A team of land developers ignore a local curse and make plans to build on sacred land. When they survey the land, however, they are pulled into a nightmare of demonic frights.

Titles are a funny thing. In particular, I am often very fond of the way film titles are translated into Japanese. For example, the film Honey I Shrunk the Kids was retitled Microkids! when it landed in Japan as the original title just could not translate. Napoleon Dynamite was renamed Bus Man. Bruce Campbell fared no better when his classic Army of Darkness was renamed Captain Supermarket. It is with the same curious style that Japanese American filmmaker Hiroshi Katagiri names his latest film, Gehenna: Where Death Lives. While this is a horror pic, and there is death, I’m not so sure that death lives in the central location as much as a curse. Let me explain.

When American resort developer Paulina (Eva Swan) journeys to Saipan to scope out possible resort locations, she and her team including Tyler (Justin Gordon), Dave (Matthew Edward Hegstrom),  Alan (Simon Phillips) and scene-stealing local on the ground Pepe (Sean Sprawling) uncover an underground labyrinth of inescapable, cursed horrors. At first, we are given the hint that things are not all that right with the location when the locals on the island are protesting any development due to legends of a curse. Like that ever stopped Americans with money.
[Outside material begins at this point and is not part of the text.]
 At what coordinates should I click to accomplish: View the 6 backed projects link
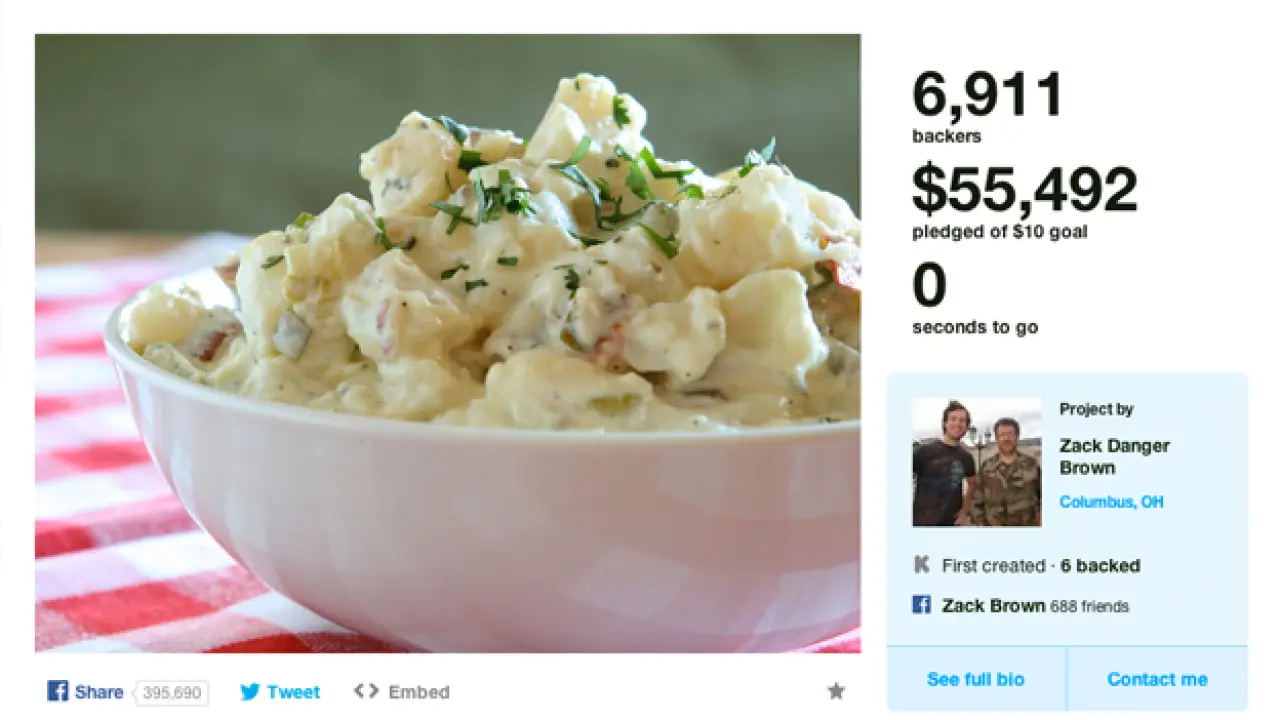[1100, 566]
The team arrives on the scene to scope things out and make preliminary plans. That is until they stumble upon some locals practicing a ceremony at the mouth of an underground tunnel. A creepy old man gives the greedy team their final warning and is shewed away. The five explorers discover an underground bunker leftover from World War 2 and if that were the end of it, well, that would just be another billion in removal costs or a fight with the historical society. Unfortunately, there is something far more powerful than the wraith of greedy investors hidden within the hillside.

 

As the team slowly slips into insanity and the surreal and unimaginable become reality, they realize that they need only one thing; To get the hell away. The clever little script by director Katagiri, along with  Nathan Long, and Brad Palmer, plays out like a lost episode of The Twilight Zone as the characters grapple with hallucinations of their own internal demons coming for them from within the darkness. There is a slick humor laced through the proceedings that allow us not only to laugh and ease tension, but it allows us to forgive the sometimes scattered bits of the plot that feel more like the doodlings in the margins.
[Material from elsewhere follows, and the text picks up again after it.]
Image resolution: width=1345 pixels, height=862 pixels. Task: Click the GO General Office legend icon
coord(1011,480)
Not perfect, not by a longshot, Gehenna: Where Death Lives has a title that makes little to no sense, but a hell of a lot going for it. This is one of those ‘what the F is going on?’ movies that make little sense as it plays out, yet is too much fun not to see through to the end. Do the greedy white devils get out of the tunnel? What cursed this sacred land causing such a terrifying legacy? You have but to watch the film to find out, then form your own opinion on the matter.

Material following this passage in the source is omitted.